DATA SECTION Start Marker

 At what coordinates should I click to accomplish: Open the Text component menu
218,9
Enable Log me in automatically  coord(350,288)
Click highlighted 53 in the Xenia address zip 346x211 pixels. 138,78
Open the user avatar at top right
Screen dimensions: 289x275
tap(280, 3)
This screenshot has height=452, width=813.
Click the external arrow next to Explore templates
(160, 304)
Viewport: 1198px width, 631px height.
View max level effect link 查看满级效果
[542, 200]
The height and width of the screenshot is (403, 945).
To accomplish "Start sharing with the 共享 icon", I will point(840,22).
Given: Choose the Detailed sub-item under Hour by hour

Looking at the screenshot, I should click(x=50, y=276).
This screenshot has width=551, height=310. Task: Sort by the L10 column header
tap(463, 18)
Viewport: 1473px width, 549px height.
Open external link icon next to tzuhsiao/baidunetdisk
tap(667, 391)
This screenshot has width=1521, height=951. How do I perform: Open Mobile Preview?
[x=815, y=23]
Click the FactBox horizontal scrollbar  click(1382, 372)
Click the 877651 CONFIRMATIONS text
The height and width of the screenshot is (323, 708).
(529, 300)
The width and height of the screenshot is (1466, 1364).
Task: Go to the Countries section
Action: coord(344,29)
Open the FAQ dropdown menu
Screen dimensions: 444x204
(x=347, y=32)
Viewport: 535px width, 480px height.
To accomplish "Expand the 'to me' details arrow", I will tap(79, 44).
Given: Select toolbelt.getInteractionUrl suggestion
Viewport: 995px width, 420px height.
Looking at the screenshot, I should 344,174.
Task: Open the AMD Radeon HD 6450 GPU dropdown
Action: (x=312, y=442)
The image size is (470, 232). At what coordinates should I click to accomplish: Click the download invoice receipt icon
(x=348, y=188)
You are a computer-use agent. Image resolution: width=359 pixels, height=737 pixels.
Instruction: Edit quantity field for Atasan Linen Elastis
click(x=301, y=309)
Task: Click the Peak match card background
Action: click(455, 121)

DATA SECTION End Marker

AIM OF THE EXERCISE:
Nothing should be left out. Reproduce all the entries precisely.

SOLVED PROBLEM:
 At what coordinates should I click to accomplish: Open the Text component menu
218,9
Enable Log me in automatically  coord(350,288)
Click highlighted 53 in the Xenia address zip 346x211 pixels. 138,78
Open the user avatar at top right
Screen dimensions: 289x275
tap(280, 3)
This screenshot has height=452, width=813.
Click the external arrow next to Explore templates
(160, 304)
Viewport: 1198px width, 631px height.
View max level effect link 查看满级效果
[542, 200]
The height and width of the screenshot is (403, 945).
To accomplish "Start sharing with the 共享 icon", I will point(840,22).
Given: Choose the Detailed sub-item under Hour by hour

Looking at the screenshot, I should click(x=50, y=276).
This screenshot has width=551, height=310. Task: Sort by the L10 column header
tap(463, 18)
Viewport: 1473px width, 549px height.
Open external link icon next to tzuhsiao/baidunetdisk
tap(667, 391)
This screenshot has width=1521, height=951. How do I perform: Open Mobile Preview?
[x=815, y=23]
Click the FactBox horizontal scrollbar  click(1382, 372)
Click the 877651 CONFIRMATIONS text
The height and width of the screenshot is (323, 708).
(529, 300)
The width and height of the screenshot is (1466, 1364).
Task: Go to the Countries section
Action: coord(344,29)
Open the FAQ dropdown menu
Screen dimensions: 444x204
(x=347, y=32)
Viewport: 535px width, 480px height.
To accomplish "Expand the 'to me' details arrow", I will tap(79, 44).
Given: Select toolbelt.getInteractionUrl suggestion
Viewport: 995px width, 420px height.
Looking at the screenshot, I should 344,174.
Task: Open the AMD Radeon HD 6450 GPU dropdown
Action: (x=312, y=442)
The image size is (470, 232). At what coordinates should I click to accomplish: Click the download invoice receipt icon
(x=348, y=188)
You are a computer-use agent. Image resolution: width=359 pixels, height=737 pixels.
Instruction: Edit quantity field for Atasan Linen Elastis
click(x=301, y=309)
Task: Click the Peak match card background
Action: click(455, 121)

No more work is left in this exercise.